Adobe on Tuesday reported a previously undisclosed flaw in Flash Player is under attack. Russian security firm, Kaspersky, says it knows the group behind the attacks and advises to use Microsoft’s security tool EMET.
Adobe said the Flash Player flaw CVE-2016-4171 had been used in “limited, targeted attacks”, implying a possibly state-backed cyber-espionage group was using the flaw to infect machines with malware. Adobe intends to release a patch as early as Thursday, it said on Tuesday.
Kaspersky Lab has now shed some light on the hacking crew behind the latest attacks on Flash Player, whom the Russian company’s researchers call “StarCruft”, which hit its radar in March.
“The group has several ongoing operations utilizing multiple exploits — two for Adobe Flash and one for Microsoft Internet Explorer,” the firm said.
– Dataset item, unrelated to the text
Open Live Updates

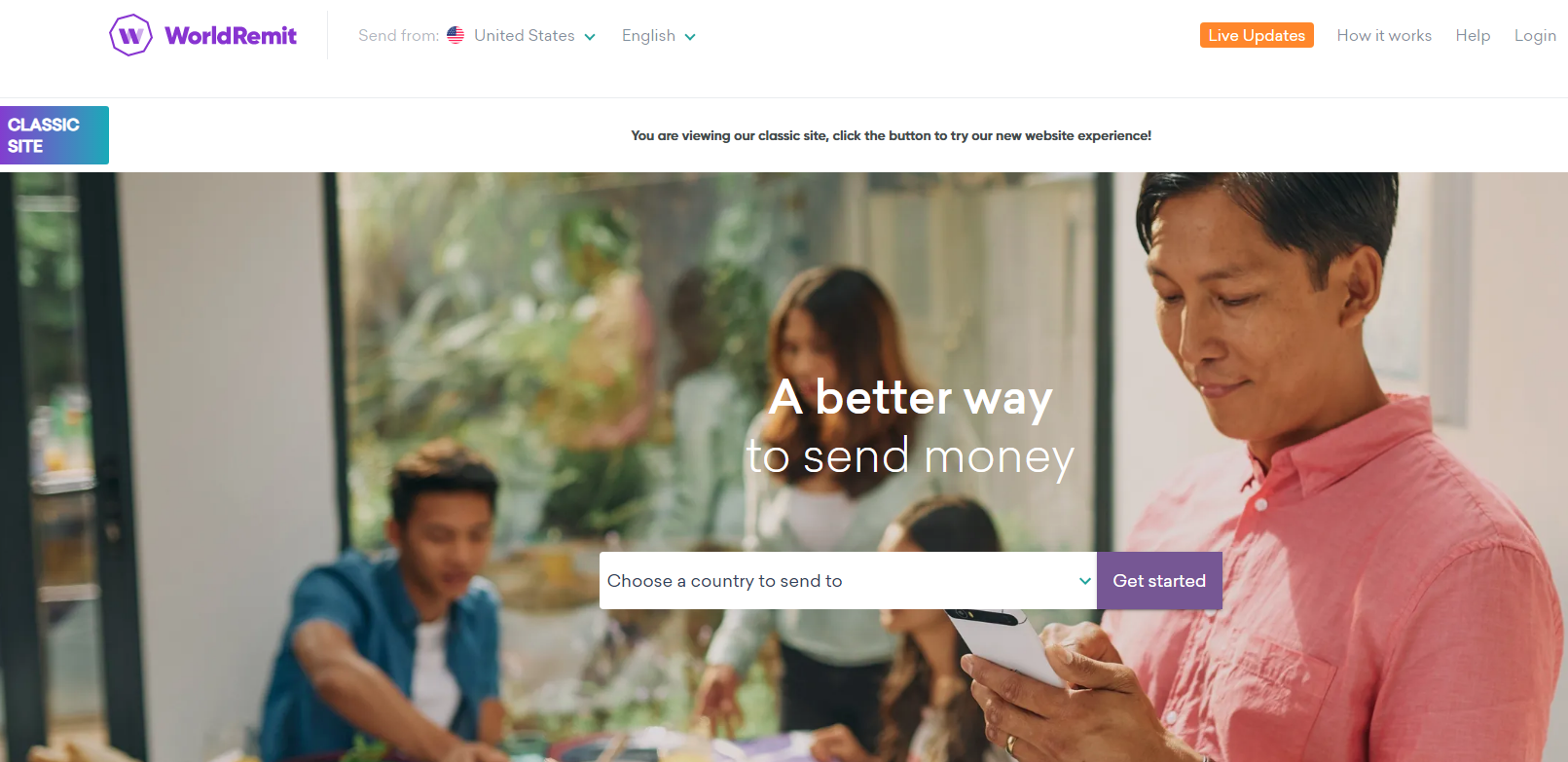(1257, 35)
Kaspersky hasn’t provided technical details about the exploit, but noted the attackers have targeted victims in Russia, Nepal, South Korea, China, India, Kuwait, and Romania.
One the campaigns focusses on “high profile” targets, while the other selects a website to compromise based on the profile of the visitor, known as a ‘watering hole’ attack.
Kaspersky dubbed the operations as “Daybreak” and “Erebus”.
“The first of them, Operation Daybreak, appears to have been launched by ScarCruft in March 2016 and employs a previously unknown (0-day) Adobe Flash Player exploit, focusing on high profile victims,” the firm reported.
“The other one, “Operation Erebus” employs an older exploit, for CVE-2016-4117 and leverages watering holes. It is also possible that the group deployed another zero day exploit, CVE-2016-0147, which was patched in April.”
Kaspersky noted that Microsoft’s Enhanced Mitigation Experience Toolkit “is effective at mitigating the attacks”.
The other option for consumers until Adobe releases a patch is to disable Flash Player in Internet Explorer, Firefox, or Chrome. For recent zero-day flaws affecting Flash Player, Apple has disabled Flash Player until Adobe has released a patch.